Одни восхваляли Платона за то, что он, исходя из наличия в мире тех или иных видов красоты, истины или добра, постарался отвести этим высоким предметам подобающее место в космосе, что он не разменял возвышенных человеческих идеалов на мелочи и пустяки, а собрал все это вместе и стал трактовать как особого рода идеальный мир. Это, всегда говорили очень многие, является безусловным основанием и оправданием для всех мелких и частичных проявлений общечеловеческого идеала. И это, говорили поклонники Платона, есть принцип и опора для всех лучших и высших стремлений человеческой души.
Другие, наоборот, будучи настроены трезво, практически и земным образом корыстно, отвергали платоновский мир идей, всячески его критиковали, даже ненавидели и представляли в ничтожном, антинаучном, антифилософском и противоестественном виде. Как же нужно поступать нам в этой большой, если не великой проблеме: что мы находим существенного у Платона?

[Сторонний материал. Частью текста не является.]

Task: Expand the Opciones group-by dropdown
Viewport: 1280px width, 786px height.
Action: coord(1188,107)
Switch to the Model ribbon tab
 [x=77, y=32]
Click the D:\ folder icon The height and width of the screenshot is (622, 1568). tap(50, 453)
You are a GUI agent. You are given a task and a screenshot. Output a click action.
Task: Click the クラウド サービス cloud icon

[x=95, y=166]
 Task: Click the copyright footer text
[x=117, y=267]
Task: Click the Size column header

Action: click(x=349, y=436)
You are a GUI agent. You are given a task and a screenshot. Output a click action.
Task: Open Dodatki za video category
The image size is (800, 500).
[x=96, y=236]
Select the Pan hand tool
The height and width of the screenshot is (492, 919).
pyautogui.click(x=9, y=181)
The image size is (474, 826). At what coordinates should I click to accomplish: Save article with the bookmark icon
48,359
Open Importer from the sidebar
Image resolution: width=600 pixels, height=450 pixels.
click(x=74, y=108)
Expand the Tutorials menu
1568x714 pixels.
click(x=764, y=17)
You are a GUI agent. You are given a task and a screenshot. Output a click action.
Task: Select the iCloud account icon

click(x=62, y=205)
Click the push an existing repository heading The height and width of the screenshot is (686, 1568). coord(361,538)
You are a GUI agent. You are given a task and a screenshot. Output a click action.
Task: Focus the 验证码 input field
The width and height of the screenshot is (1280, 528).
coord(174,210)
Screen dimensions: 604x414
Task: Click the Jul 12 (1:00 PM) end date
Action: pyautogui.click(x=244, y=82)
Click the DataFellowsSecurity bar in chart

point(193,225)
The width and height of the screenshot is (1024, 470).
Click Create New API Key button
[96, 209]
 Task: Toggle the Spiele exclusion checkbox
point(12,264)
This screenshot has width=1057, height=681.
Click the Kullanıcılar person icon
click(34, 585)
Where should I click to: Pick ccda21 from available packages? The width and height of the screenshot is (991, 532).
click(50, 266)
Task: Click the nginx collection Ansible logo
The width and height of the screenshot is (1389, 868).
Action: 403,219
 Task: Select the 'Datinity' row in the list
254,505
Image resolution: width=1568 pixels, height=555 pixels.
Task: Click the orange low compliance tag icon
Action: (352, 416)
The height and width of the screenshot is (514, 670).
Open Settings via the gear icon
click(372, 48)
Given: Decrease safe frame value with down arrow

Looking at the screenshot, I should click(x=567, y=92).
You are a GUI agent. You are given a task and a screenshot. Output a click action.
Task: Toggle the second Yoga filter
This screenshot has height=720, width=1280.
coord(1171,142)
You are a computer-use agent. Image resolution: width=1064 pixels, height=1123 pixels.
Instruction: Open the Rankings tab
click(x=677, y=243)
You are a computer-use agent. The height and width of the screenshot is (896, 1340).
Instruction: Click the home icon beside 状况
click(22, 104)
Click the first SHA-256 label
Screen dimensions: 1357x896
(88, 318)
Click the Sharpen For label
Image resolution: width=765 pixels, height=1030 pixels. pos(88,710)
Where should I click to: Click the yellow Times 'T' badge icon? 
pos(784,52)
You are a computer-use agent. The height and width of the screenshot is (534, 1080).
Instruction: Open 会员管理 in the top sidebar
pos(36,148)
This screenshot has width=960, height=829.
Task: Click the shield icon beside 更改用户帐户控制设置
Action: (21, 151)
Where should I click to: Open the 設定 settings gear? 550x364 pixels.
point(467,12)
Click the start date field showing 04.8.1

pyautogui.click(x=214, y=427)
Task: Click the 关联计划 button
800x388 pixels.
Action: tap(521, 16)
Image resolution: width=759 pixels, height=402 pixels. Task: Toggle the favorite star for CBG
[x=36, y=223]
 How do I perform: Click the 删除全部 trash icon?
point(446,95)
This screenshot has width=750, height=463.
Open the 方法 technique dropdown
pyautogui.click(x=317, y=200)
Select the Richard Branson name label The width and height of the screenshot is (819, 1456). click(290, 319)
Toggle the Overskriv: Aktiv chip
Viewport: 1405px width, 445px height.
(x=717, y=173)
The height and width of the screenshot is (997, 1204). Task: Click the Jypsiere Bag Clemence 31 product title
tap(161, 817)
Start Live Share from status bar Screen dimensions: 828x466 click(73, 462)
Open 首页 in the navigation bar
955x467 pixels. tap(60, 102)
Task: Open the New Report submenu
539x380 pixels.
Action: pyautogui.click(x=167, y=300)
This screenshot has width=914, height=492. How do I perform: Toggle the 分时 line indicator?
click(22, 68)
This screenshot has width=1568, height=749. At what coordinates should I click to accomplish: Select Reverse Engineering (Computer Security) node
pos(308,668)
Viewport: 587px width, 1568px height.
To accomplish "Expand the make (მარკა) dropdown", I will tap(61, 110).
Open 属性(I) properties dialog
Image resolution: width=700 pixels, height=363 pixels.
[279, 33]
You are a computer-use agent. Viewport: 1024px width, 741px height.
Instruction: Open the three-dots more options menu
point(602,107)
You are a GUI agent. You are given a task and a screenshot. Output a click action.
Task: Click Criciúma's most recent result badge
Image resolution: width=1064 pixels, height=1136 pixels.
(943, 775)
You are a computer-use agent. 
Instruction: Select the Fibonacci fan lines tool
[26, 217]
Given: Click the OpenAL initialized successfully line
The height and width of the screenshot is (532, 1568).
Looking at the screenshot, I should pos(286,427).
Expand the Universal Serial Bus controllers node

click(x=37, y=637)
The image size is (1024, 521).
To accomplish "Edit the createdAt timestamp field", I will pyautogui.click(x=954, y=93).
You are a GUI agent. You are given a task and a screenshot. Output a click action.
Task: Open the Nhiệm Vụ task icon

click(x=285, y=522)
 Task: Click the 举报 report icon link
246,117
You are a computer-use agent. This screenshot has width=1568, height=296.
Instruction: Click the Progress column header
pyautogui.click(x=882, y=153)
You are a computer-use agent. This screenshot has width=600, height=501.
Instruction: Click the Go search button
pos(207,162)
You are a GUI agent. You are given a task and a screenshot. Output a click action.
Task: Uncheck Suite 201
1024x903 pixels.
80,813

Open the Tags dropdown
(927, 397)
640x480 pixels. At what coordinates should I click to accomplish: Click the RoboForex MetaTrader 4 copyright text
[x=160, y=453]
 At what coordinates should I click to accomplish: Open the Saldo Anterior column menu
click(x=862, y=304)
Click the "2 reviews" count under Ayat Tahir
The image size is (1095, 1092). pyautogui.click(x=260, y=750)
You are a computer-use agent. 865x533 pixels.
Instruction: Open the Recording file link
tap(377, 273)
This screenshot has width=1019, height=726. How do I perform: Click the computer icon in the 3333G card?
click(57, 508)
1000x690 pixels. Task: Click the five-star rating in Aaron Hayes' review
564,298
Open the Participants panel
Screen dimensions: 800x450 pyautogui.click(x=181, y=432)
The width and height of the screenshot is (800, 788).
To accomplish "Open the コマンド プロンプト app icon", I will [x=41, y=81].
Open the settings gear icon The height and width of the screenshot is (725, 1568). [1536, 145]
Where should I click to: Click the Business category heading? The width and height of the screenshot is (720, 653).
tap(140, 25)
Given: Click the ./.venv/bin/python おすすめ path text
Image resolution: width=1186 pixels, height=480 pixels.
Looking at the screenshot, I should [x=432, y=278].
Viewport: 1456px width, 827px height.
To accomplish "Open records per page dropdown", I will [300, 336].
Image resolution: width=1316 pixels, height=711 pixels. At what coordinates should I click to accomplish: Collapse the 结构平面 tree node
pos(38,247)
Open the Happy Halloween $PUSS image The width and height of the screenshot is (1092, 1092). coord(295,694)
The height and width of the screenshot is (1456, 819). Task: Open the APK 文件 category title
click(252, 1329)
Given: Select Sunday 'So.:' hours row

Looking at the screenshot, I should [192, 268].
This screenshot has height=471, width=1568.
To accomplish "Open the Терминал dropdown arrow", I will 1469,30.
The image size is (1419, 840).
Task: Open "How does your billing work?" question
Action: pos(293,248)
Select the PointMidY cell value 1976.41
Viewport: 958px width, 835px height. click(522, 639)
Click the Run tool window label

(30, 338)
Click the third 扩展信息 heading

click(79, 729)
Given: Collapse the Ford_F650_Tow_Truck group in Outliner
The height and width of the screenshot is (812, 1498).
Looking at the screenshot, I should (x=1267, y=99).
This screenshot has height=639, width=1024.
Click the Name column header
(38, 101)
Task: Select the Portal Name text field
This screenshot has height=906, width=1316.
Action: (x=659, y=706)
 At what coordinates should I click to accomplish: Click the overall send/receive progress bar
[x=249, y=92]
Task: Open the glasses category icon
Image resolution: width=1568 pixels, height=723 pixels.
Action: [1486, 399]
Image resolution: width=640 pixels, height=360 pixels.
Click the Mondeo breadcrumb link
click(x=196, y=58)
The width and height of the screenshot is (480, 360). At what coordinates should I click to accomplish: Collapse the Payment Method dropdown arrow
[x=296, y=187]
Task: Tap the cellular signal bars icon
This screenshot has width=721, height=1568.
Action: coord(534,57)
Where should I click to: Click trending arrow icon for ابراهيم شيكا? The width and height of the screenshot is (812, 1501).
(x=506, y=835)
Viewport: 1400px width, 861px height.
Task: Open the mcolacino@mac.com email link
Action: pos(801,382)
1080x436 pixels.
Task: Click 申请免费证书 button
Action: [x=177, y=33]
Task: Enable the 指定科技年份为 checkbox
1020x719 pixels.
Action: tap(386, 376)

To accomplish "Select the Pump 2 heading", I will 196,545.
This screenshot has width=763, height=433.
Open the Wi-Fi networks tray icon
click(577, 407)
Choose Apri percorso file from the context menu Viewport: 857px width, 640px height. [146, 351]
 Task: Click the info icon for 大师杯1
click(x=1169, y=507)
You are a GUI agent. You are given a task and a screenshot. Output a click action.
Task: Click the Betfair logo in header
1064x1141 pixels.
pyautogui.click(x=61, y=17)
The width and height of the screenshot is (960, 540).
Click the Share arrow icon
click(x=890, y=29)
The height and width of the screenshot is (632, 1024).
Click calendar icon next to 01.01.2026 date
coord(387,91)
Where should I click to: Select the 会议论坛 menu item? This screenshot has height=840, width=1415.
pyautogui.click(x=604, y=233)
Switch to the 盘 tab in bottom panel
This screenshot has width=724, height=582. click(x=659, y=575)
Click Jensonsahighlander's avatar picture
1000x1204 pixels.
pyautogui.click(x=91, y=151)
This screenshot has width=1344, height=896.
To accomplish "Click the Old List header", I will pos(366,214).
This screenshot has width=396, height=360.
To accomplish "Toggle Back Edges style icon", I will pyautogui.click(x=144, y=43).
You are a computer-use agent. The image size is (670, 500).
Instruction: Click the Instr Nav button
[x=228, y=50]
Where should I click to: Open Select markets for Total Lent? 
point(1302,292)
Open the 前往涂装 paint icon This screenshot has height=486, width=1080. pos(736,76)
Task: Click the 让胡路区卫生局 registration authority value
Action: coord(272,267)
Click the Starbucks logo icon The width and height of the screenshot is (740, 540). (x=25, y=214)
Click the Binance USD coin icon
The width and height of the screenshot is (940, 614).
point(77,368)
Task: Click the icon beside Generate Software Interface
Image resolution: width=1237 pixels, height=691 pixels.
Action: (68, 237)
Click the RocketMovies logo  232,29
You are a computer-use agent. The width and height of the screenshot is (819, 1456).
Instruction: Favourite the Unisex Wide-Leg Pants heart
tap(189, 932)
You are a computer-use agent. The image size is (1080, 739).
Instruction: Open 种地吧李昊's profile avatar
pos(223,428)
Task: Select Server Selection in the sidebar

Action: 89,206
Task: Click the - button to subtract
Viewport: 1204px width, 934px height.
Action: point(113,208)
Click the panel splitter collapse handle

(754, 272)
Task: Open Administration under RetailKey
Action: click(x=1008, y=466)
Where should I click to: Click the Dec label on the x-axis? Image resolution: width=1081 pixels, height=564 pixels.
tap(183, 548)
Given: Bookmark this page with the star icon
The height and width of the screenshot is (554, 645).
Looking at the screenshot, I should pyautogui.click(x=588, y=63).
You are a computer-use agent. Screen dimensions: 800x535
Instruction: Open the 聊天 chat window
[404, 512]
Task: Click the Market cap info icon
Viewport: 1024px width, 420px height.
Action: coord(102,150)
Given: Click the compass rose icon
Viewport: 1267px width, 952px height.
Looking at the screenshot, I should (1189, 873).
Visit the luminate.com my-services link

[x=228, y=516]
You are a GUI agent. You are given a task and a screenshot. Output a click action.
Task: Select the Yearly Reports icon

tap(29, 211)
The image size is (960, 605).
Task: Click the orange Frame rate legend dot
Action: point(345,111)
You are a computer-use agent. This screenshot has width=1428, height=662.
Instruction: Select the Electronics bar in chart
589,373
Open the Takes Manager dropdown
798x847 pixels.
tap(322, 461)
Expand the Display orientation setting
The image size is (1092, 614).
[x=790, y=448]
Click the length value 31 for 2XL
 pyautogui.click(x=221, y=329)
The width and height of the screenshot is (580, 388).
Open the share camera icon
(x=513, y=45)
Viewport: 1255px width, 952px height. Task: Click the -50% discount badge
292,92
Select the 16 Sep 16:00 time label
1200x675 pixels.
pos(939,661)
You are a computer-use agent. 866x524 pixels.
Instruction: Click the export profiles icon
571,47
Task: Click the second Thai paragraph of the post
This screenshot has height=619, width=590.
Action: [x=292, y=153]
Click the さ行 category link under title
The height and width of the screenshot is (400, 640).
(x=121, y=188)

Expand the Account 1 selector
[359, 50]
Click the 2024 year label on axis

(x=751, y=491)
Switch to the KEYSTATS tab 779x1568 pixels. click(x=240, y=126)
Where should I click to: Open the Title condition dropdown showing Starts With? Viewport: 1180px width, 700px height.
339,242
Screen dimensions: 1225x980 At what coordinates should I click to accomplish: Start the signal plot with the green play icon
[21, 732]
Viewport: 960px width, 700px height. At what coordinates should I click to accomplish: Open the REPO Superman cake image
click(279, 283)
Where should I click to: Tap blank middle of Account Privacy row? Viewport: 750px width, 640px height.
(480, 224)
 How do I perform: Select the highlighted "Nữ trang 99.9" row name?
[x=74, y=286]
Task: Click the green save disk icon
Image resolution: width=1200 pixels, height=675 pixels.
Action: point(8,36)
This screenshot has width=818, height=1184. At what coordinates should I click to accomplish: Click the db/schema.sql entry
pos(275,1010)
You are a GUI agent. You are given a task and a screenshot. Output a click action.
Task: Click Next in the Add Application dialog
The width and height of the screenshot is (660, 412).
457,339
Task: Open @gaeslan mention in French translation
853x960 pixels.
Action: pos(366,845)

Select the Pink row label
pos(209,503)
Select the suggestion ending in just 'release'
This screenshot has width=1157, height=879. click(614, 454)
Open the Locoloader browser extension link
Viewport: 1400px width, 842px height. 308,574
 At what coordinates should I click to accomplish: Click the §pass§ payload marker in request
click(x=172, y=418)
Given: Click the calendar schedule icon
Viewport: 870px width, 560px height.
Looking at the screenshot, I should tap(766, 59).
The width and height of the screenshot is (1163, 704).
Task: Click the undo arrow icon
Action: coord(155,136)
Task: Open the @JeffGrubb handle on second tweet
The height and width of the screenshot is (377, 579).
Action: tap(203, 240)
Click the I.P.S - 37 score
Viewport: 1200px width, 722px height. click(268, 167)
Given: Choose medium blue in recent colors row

Прежде всего мы бы считали необходимым отделить эмоциональную сторону разрешения этой проблемы от научной, и притом научно-исторической. Можно предоставить каждому читателю как право им восторгаться, так и право его осуждать. Ведь самое важное у Платона, как мы уже разъясняли выше, это – открытие самого факта существования идей, необходимости их для познания вещей и их невещественный характер, который нам хорошо известен и без Платона. Идея в этом смысле слова является не только открытием Платона, но без нее невозможна никакая философия, никакая наука и никакое вообще человеческое познание, даже самое обыденное, даже самое элементарное. Вот этим Платон как раз и велик, и это навсегда обеспечило для него огромную роль в истории последующей культуры.
Можно сколько угодно присоединять к этому наши восторги или наши возмущения, наши проклятия. От этого всемирно-историческая роль платонизма не пострадает ни на волос.